The description of certain embodiments included herein is merely exemplary in nature and is in no way intended to limit the scope of the disclosure or its applications or uses. In the included detailed description of embodiments of the present systems and methods, reference is made to the accompanying drawings which form a part hereof, and which are shown by way of illustration specific to embodiments in which the described systems and methods may be practiced. These embodiments are described in sufficient detail to enable those skilled in the art to practice presently disclosed systems and methods, and it is to be understood that other embodiments may be utilized, and that structural and logical changes may be made without departing from the spirit and scope of the disclosure. Moreover, for the purpose of clarity, detailed descriptions of certain features will not be discussed when they would be apparent to those with skill in the art so as not to obscure the description of embodiments of the disclosure. The included detailed description is therefore not to be taken in a limiting sense, and the scope of the disclosure is defined only by the appended claims.

From the foregoing it will be appreciated that, although specific embodiments of the invention have been described herein for purposes of illustration, various modifications may be made without deviating from the spirit and scope of the invention.

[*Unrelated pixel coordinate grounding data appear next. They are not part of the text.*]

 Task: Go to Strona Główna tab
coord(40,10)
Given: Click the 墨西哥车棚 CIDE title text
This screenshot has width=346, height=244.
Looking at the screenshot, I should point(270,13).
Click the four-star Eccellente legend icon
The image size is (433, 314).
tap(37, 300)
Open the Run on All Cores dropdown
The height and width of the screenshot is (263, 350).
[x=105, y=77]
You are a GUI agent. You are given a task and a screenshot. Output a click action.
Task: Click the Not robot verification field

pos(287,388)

The particulars shown herein are by way of example and for purposes of illustrative discussion of the preferred embodiments of the present invention only and are presented in the cause of providing what is believed to be the most useful and readily understood description of the principles and conceptual aspects of various embodiments of the invention. In this regard, no attempt is made to show structural details of the invention in more detail than is necessary for the fundamental understanding of the invention, the description taken with the drawings and/or examples making apparent to those skilled in the art how the several forms of the invention may be embodied in practice.

As used herein and unless otherwise indicated, the terms “a” and “an” are taken to mean “one”, “at least one” or “one or more”. Unless otherwise required by context, singular terms used herein shall include pluralities and plural terms shall include the singular.

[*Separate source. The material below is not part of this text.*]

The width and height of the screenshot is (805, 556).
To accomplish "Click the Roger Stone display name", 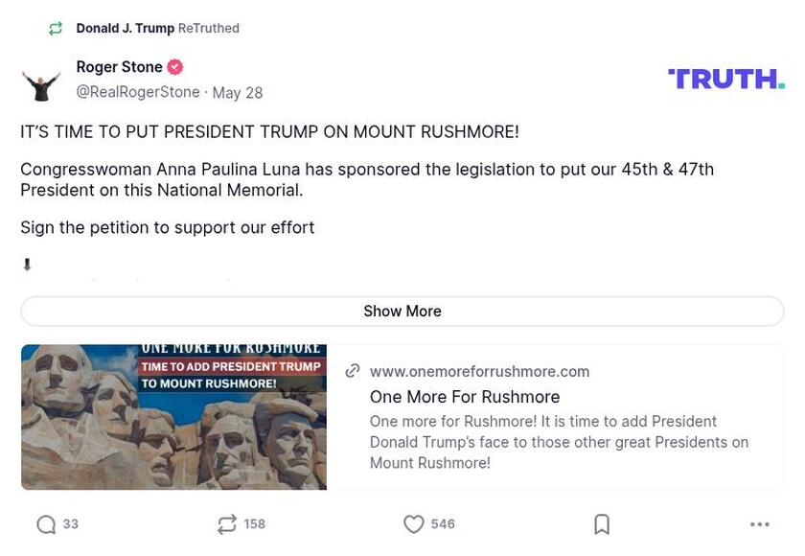I will (119, 67).
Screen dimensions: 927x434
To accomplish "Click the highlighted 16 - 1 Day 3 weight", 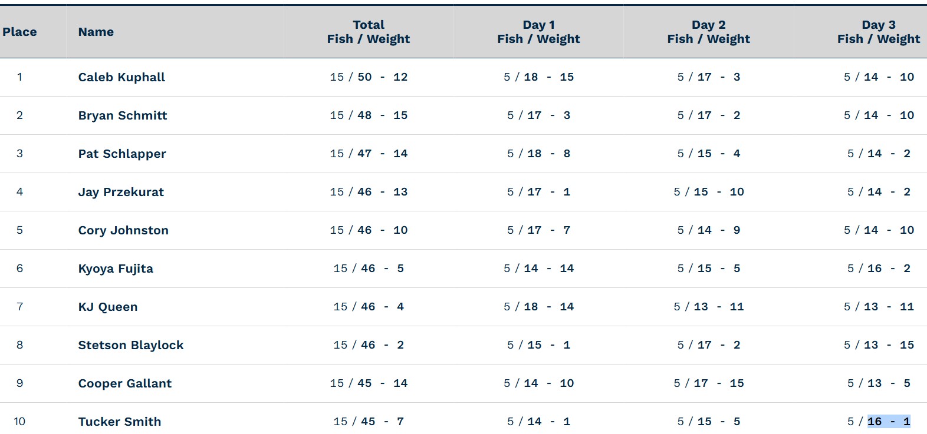I will point(889,422).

Unless the context clearly requires otherwise, throughout the description and the claims, the words ‘comprise’, ‘comprising’, and the like are to be construed in an inclusive sense as opposed to an exclusive or exhaustive sense; that is to say, in the sense of “including, but not limited to”. Words using the singular or plural number also include the plural and singular number, respectively. Additionally, the words “herein,” “above,” and “below” and words of similar import, when used in this application, shall refer to this application as a whole and not to any particular portions of the application.

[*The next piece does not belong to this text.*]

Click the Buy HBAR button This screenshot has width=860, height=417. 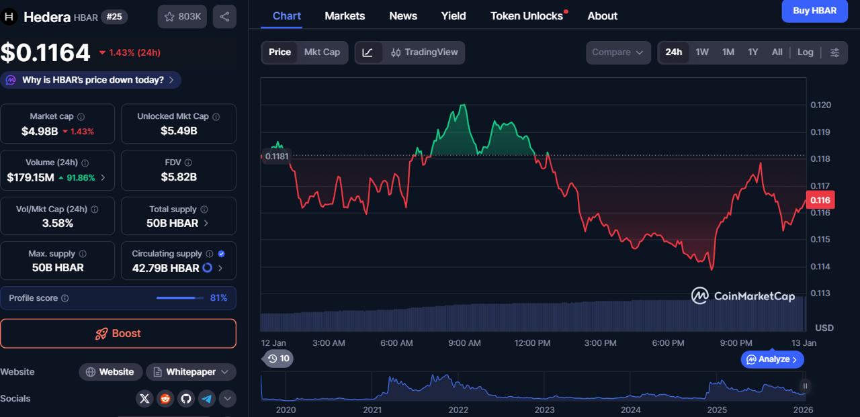tap(814, 11)
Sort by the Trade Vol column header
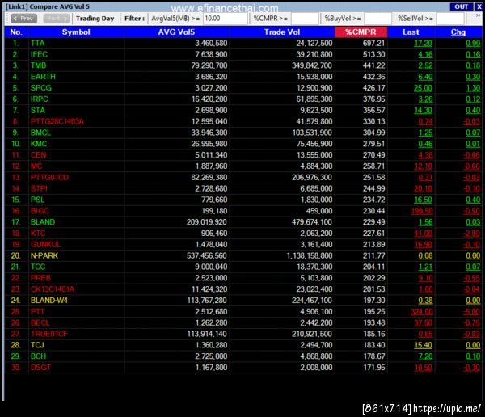485x417 pixels. [282, 32]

Of course, it is to be appreciated that any one of the examples, embodiments or processes described herein may be combined with one or more other examples, embodiments and/or processes or be separated and/or performed amongst separate devices or device portions in accordance with the present systems, devices and methods.

Finally, the above discussion is intended to be merely illustrative of the present system and should not be construed as limiting the appended claims to any particular embodiment or group of embodiments. Thus, while the present system has been described in particular detail with reference to exemplary embodiments, it should also be appreciated that numerous modifications and alternative embodiments may be devised by those having ordinary skill in the art without departing from the broader and intended spirit and scope of the present system as set forth in the claims that follow. Accordingly, the specification and drawings are to be regarded in an illustrative manner and are not intended to limit the scope of the appended claims.